### EXCERPT PROVIDED:
══════════════════════════════

Happy Birthday, Justice Stevens!

Today is the 89th birthday of Supreme Court Justice John Paul Stevens. History will remember Justice Stevens as one of our greatest Supreme Court justices, in large part for the work he has done in the past decade. Justice Stevens personifies the argument against term limits and for life tenure.

In celebration of his work, and in light of last week’s historic global warming endangerment finding by the EPA, we wanted to highlight one of our favorite opinions by Justice Stevens, his landmark opinion in Massachusetts v. EPA. Writing for the 5-4 majority, Justice Stevens eloquently dismissed the Bush Administration’s efforts to avoid using its authority under the Clean Air Act to address greenhouse gases:
The alternative basis for EPA’s decision – that even if it does have statutory authority to regulate greenhouse gases, it would be unwise to do so at this time – rest [is this rests?] on reasoning divorced from the statutory text…. If EPA makes a finding of endangerment, the Clean Air Act requires the agency to regulate emissions of the deleterious pollutant from new motor vehicles….

EPA has refused to comply with this clear statutory command. Instead, it has offered a laundry list of reasons not to regulate…. Although we have neither the expertise nor the authority to evaluate these policy judgments, it is evident they have nothing to do with whether greenhouse gas emissions contribute to climate change. Still less do they amount to a reasoned justification for declining to form a scientific judgment…

In short, EPA has offered no reasoned explanation for its refusal to decide whether greenhouse gases cause or contribute to climate change. Its action was therefore “arbitrary, capricious …or otherwise not in accordance with law.”

══════════════════════════════

### SUPPLIED RECORDS:
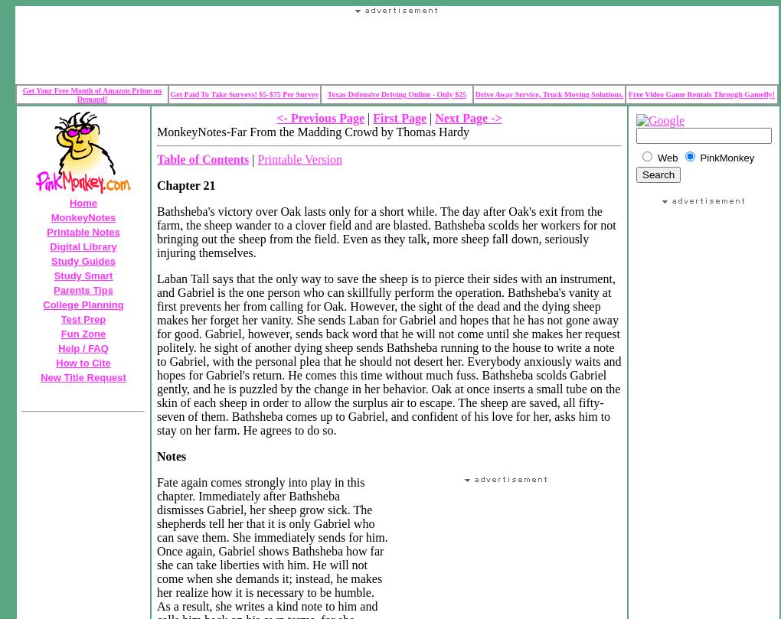 The image size is (781, 619). I want to click on 'Laban Tall says that the only way to save the sheep is to pierce 
their sides with an instrument, and Gabriel is the one person who 
can skillfully perform the operation. Bathsheba's vanity at first 
prevents her from calling for Oak. However, the sight of the dead 
and the dying sheep makes her forget her vanity. She sends Laban 
for Gabriel and hopes that he has not gone away for good. Gabriel, 
however, sends back word that he will not come until she makes 
her request politely. he sight of another dying sheep sends 
Bathsheba running to the house to write a note to Gabriel, with the 
personal plea that he should not desert her. Everybody anxiously 
waits and hopes for Gabriel's return. He comes this time without 
much fuss. Bathsheba scolds Gabriel gently, and he is puzzled by 
the change in her behavior. Oak at once inserts a small tube on the 
skin of each sheep in order to allow the surplus air to escape. The 
sheep are saved, all fifty-seven of them. Bathsheba comes up to 
Gabriel, and confident of his love for her, asks him to stay on her 
farm. He agrees to do so.', so click(388, 354).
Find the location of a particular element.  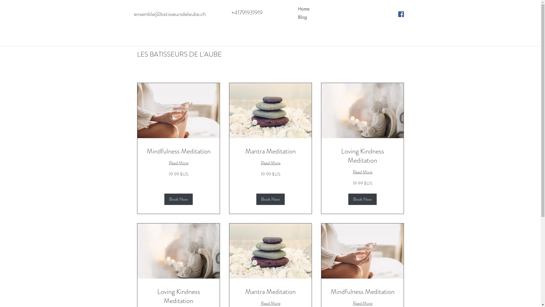

'Mindfulness Meditation' is located at coordinates (330, 291).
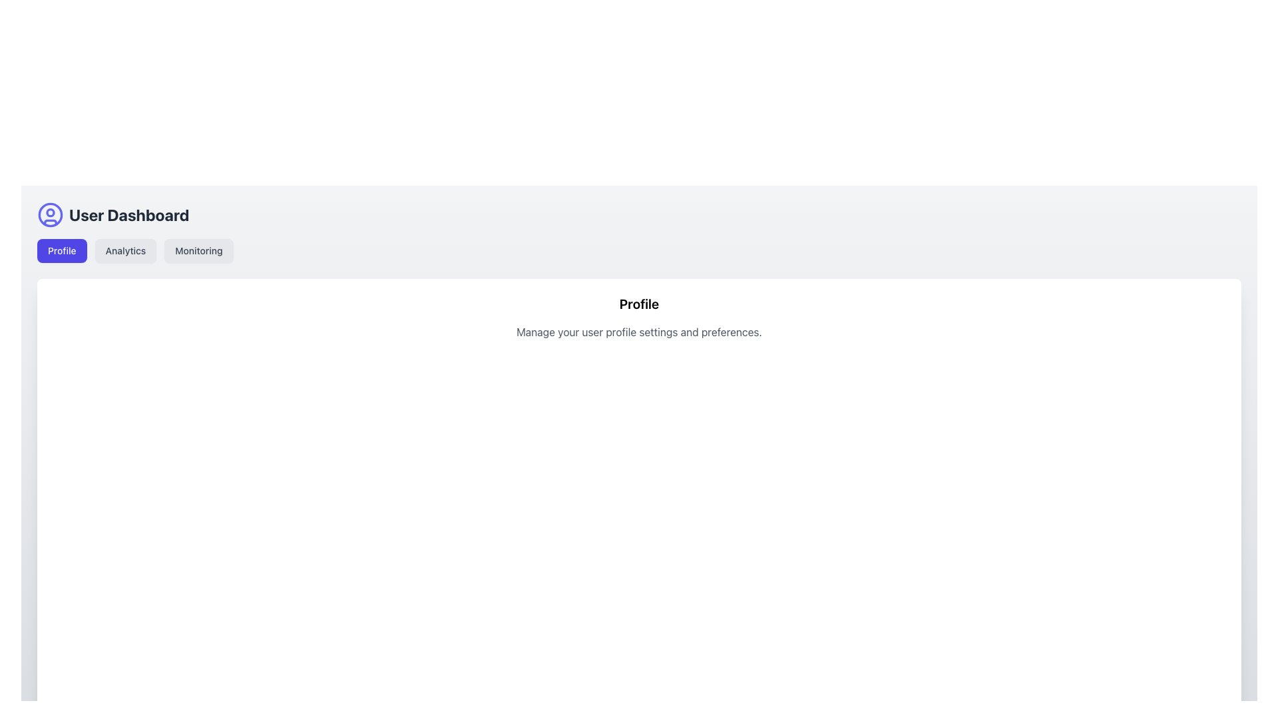  Describe the element at coordinates (61, 251) in the screenshot. I see `the 'Profile' button located at the top left of the interface to activate hover effects` at that location.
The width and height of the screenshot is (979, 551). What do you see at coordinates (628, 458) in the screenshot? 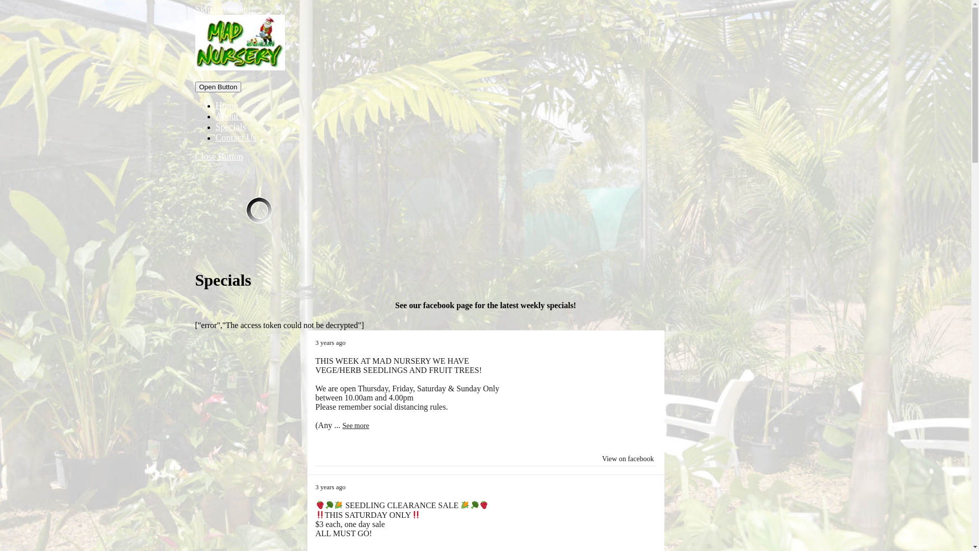
I see `'View on facebook'` at bounding box center [628, 458].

══════════════════════════════

### GOAL:
Answer from the birthday post about Justice Stevens:
1. Which birthday of Justice Stevens does the post mark?
2. What was the vote in Massachusetts v. EPA?
3. According to the quoted opinion, emissions from what must the agency regulate once it makes a finding of endangerment?
The rows were drawn from a separate source.

### FULL SOLUTION:
1. His 89th birthday.
2. 5-4.
3. New motor vehicles.